The Ministry of Labor has said it prefers the idea of using policy instruments to encourage companies to improve salaries and it has called on people not to focus too much on the minimum wage. Workers may think differently.
Consider real salary levels. According to the Directorate-General of Budget, Accounting and Statistics, the monthly average regular earnings figure stood at NT$36,710, while the average monthly income was NT$45,965 last year for the more than 7 million workers employed in the industrial and service sectors.
The first thing to note is that salaries, in real terms — after inflation has been taken into account — have fallen to levels of 15 years ago, because any increase in salaries since that time actually falls short of the increase in the price of goods.
The second point is that the difference between the two figures — just shy of NT$10,000 — shows that employers are supplementing their workers’ salaries with non-regular earnings, thereby decreasing their costs in labor insurance and pension contributions that they are required to pay.
Now look at salaries for the close to 3.5 million workers who earn less than NT$30,000 a month. Their “non-regular” earnings — their salary minus the minimum wage — account for as much as one-third of their total monthly take-home pay. That is, the reason the monthly salary of these workers falls between NT$22,000 and NT$25,000 is because employers have purposefully calculated it at the minimum wage level and then added non-regular earnings, such as perfect attendance bonuses or overtime pay.

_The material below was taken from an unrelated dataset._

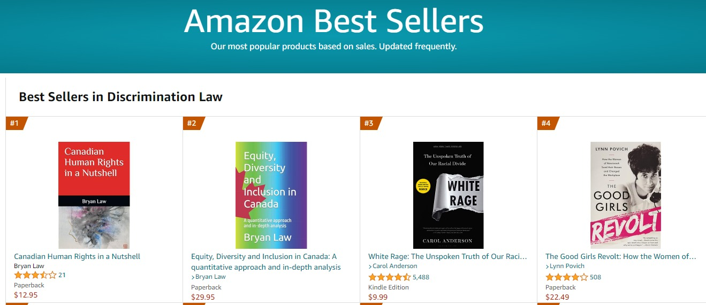Click the #3 rank badge
The image size is (706, 305).
pyautogui.click(x=369, y=124)
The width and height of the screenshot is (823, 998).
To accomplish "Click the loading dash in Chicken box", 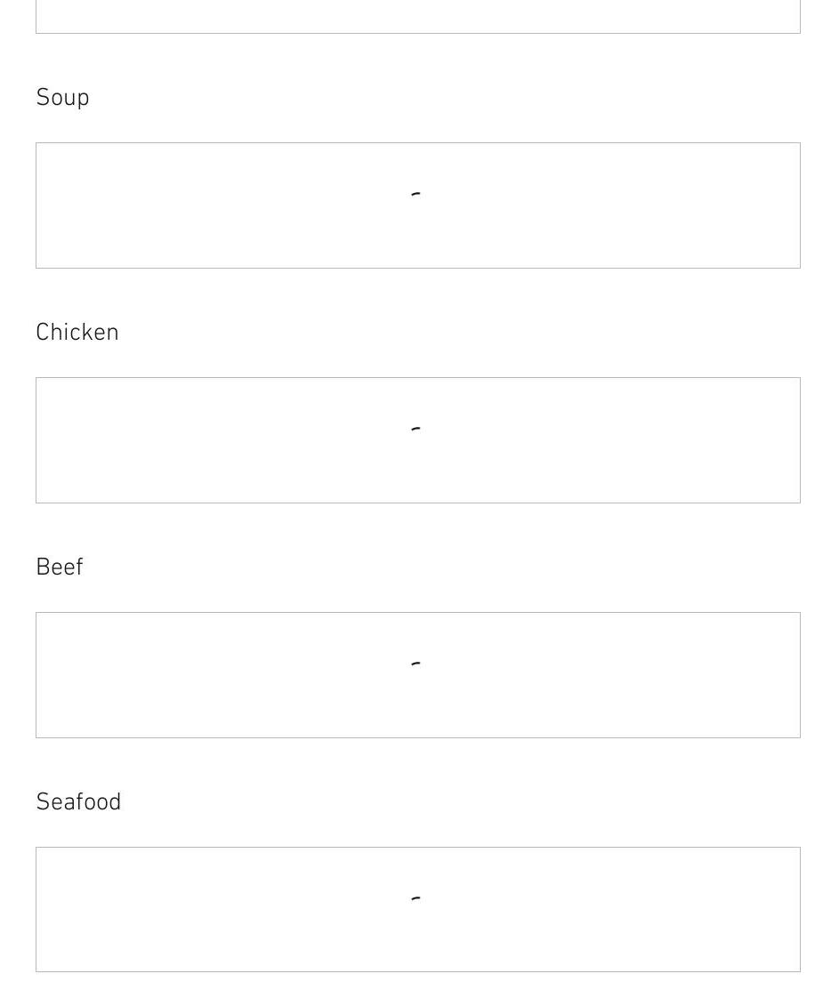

The ministry defines the minimum wage as the guaranteed minimum workers are paid, to protect marginal workers, but this does not reflect the truth of the matter because these 3.5 million workers are not marginal workers; they are the majority of the low-income service sector workers.

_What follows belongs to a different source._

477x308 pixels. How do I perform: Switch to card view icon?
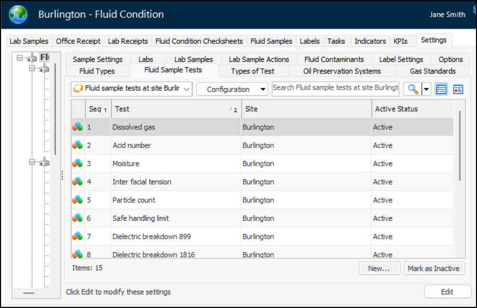tap(458, 89)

Premier Jiang Yi-huah (江宜樺) believes the solution to the decline in salaries lies in the government’s push to participate in regional economic integrations such as the proposed Trans-Pacific Partnership (TPP) and the Regional Comprehensive Economic Partnership (RCEP), and to encourage industrial innovation and R&D.

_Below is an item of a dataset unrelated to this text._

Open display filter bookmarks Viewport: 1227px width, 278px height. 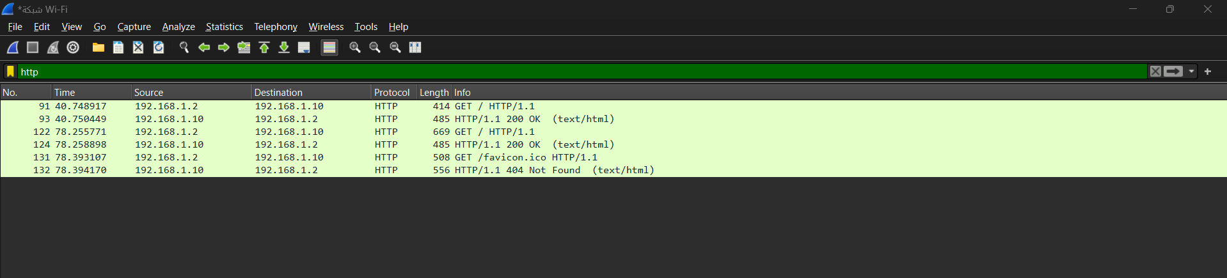coord(10,72)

However, the reality of the situation is that the impressive GDP figures of the past few years — driven by companies’ overall profits — show that it is within these firms’ power to distribute some of the surplus and increase salary levels, but over that same time period workers salaries have continued to fall. This has also meant that the debate over the minimum wage rages. Frankly, the ministry’s promise to prioritize for government contracts companies that say they will improve salaries is insufficient.
The Taipei City Government is leading by raising its minimum pay to NT$22,639, an hourly wage of NT$133. This is something that workers’ groups have long been urging. Given this, is the minimum wage review committee still going to insist that the wage is adjusted only when the consumer price index hits 3 percent?
The ministry does not have very many policy instruments to play with. The minimum wage review system is unlikely to constitute a viable policy instrument by itself. That the committee plays an advisory role and has no legal status notwithstanding, its existence is in doubt, thanks to the Chinese National Federation of Industries and the General Chamber of Commerce of the Republic of China.
The long-term answer lies in legislation setting the minimum wage as the living wage, together with setting standards for specific industries and regions. Hopefully workers will be able to receive some of this surplus companies are making.
Lai Hsiang-ling is the spokeswoman of Raging Citizens Act Now.